Researchers at UCLA Jonsson Comprehensive Cancer Center led a large international study providing what may be the first evidence that a recently approved imaging technique, PSMA PET/CT, improves risk stratification and long-term prognostic estimation for patients with high-risk prostate cancer whose conventional imaging showed only localized disease.
“Our findings also suggest that previously undetected, non-localized disease may be the primary driver of outcomes in this high-risk population,” said Amar Kishan, chief of the Genitourinary Oncology Service for the Department of Radiation Oncology at the David Geffen School of Medicine at UCLA and the UCLA Jonsson Comprehensive Cancer Center. He is the senior author of the report which appears in JAMA Network Open.
Early experience with prostate-specific membrane antigen (PSMA) positron emission tomography/computed tomography (PET/CT) indicates it can detect low-volume, non-localized prostate cancer that is not seen with conventional imaging, direct, but there is little evidence since the technique has only been available in the United States less than a year, said Kishan. Previously, the researchers described a PSMA PET/CT-specific tool they created called a ‘nomogram’ that takes a variety of variables into account to predict the probability of finding non-localized disease.

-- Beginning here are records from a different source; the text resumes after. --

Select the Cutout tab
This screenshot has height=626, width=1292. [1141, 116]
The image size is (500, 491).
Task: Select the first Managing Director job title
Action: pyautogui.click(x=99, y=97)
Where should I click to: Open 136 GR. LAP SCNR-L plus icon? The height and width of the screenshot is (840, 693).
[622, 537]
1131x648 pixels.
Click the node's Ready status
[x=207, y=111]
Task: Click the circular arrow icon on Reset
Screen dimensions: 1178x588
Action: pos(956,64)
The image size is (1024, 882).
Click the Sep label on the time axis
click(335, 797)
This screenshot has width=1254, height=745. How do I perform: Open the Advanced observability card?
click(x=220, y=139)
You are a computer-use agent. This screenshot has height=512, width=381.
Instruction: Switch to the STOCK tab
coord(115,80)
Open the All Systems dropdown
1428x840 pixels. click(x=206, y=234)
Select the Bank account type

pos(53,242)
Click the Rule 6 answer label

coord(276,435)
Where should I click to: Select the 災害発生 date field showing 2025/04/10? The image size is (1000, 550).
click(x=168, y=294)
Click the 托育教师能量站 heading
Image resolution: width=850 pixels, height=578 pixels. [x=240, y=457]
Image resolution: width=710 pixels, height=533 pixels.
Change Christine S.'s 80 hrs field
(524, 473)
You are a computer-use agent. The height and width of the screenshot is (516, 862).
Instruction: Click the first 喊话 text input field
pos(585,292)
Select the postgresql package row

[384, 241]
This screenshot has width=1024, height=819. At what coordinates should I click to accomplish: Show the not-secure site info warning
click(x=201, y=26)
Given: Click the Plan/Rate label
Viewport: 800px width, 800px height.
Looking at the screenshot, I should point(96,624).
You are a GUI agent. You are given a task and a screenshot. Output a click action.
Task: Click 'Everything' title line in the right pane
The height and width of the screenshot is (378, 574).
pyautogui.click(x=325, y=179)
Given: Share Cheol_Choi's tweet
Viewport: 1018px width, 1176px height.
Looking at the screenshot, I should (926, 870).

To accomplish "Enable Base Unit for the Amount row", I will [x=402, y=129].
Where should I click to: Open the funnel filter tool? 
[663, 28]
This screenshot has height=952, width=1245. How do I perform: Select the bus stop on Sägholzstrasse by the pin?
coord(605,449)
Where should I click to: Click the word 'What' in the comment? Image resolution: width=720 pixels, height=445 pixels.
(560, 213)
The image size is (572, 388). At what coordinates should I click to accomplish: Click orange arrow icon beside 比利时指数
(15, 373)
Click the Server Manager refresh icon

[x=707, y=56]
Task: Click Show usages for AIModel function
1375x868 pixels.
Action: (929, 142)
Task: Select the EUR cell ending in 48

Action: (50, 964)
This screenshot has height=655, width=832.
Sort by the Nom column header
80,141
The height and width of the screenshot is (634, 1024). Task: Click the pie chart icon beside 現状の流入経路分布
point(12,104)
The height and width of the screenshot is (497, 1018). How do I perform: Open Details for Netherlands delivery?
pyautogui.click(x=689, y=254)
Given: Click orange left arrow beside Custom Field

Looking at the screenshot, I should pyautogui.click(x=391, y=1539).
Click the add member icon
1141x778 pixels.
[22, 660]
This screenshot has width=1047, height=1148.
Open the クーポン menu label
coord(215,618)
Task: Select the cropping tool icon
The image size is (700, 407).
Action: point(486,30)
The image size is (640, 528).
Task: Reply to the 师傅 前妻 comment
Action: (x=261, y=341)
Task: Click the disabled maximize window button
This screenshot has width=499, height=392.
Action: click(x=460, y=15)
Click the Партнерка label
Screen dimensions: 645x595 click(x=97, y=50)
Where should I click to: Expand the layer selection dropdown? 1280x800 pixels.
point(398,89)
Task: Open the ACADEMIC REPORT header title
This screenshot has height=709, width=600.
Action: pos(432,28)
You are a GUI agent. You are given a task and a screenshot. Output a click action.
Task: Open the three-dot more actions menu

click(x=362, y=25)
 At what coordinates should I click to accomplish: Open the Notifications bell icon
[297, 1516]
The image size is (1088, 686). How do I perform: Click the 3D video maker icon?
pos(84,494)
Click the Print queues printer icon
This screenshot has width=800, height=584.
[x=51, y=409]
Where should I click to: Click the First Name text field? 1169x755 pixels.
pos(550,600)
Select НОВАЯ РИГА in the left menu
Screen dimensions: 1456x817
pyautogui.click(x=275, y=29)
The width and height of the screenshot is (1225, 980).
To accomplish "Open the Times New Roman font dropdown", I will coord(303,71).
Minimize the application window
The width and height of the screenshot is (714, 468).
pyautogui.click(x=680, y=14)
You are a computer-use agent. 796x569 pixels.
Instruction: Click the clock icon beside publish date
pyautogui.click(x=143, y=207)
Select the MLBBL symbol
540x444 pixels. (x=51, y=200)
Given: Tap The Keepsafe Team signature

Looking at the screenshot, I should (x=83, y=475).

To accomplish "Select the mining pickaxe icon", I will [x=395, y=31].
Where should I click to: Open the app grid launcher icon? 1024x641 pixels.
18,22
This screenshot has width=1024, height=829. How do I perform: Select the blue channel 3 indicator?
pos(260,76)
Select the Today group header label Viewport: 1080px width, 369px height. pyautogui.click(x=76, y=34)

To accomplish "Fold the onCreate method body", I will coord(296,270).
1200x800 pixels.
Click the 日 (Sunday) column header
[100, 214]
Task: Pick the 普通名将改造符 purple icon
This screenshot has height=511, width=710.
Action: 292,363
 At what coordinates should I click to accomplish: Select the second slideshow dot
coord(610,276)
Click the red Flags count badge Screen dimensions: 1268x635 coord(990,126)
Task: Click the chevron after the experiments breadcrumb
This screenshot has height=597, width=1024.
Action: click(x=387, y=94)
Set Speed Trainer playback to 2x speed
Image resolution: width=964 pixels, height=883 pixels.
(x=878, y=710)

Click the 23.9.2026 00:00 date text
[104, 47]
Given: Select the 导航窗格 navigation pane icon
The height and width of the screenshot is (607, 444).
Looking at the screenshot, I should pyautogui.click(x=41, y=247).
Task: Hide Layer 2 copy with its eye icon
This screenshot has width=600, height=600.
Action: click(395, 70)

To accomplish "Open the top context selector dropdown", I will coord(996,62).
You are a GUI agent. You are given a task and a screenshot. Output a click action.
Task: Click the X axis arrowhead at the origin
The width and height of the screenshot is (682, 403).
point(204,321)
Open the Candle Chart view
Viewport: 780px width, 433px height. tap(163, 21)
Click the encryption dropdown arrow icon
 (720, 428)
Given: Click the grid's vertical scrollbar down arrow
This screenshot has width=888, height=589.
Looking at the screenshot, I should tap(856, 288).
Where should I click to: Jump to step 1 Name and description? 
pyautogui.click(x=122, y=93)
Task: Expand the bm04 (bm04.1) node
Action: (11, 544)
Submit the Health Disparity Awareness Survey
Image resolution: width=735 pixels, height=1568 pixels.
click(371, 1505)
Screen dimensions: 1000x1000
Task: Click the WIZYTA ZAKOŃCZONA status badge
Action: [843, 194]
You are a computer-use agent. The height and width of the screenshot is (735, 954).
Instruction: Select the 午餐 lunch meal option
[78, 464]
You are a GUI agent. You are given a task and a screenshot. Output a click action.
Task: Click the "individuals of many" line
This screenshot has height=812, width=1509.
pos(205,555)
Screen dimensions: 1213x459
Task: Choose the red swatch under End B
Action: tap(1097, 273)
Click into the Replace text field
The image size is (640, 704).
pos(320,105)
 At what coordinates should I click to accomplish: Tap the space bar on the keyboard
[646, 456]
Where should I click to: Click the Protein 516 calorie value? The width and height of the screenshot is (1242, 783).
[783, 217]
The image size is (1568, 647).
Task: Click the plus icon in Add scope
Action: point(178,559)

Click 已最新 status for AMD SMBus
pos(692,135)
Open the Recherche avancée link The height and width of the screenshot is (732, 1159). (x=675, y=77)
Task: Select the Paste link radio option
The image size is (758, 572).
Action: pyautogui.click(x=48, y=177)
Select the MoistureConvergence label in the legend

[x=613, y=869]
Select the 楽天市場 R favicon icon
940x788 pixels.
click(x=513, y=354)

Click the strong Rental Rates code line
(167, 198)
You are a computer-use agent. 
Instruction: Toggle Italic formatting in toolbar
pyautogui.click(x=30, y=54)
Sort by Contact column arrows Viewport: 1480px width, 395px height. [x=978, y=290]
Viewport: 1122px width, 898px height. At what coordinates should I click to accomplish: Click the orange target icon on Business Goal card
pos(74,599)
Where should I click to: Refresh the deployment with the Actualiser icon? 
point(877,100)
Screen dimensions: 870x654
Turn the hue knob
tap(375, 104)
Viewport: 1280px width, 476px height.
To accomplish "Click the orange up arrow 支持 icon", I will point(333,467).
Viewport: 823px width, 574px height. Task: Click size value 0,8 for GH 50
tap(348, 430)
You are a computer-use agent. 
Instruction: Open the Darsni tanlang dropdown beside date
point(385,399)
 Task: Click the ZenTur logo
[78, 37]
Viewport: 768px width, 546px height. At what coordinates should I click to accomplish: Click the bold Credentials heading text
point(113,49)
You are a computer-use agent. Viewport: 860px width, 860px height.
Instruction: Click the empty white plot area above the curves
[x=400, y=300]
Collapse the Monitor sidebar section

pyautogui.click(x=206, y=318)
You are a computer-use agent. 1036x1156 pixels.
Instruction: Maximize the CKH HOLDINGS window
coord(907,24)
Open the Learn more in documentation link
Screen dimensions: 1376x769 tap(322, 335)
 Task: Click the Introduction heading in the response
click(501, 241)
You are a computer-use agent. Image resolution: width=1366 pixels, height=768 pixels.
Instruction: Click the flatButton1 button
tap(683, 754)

In this new study, the researchers —representing 15 centers in the U.S., Canada, Norway, Germany, and Spain— looked at the prognostic significance of the PSMA nomogram on long-term, clinically meaningful outcomes, then compared its prognostic capabilities with those of other, traditional risk-stratification tools.
“The PSMA nomogram was designed to predict the positivity of PSMA PET/CT at initial diagnosis, without regard to eventual clinical outcomes, but interestingly, this PSMA PET/CT-based tool provided better risk discrimination than existing tools that were designed specifically to predict clinical outcomes,” said Michael Xiang, assistant clinical professor in the Department of Radiation Oncology at the David Geffen School of Medicine at UCLA.
Xian added, “This may speak to the significance of using PSMA PET/CT findings as a marker of overall disease course, and our results contribute to a growing body of data supporting the clinical use of this technique in the initial evaluation and management of high-risk patients.” Xiang is the corresponding author and a co-first author of the paper.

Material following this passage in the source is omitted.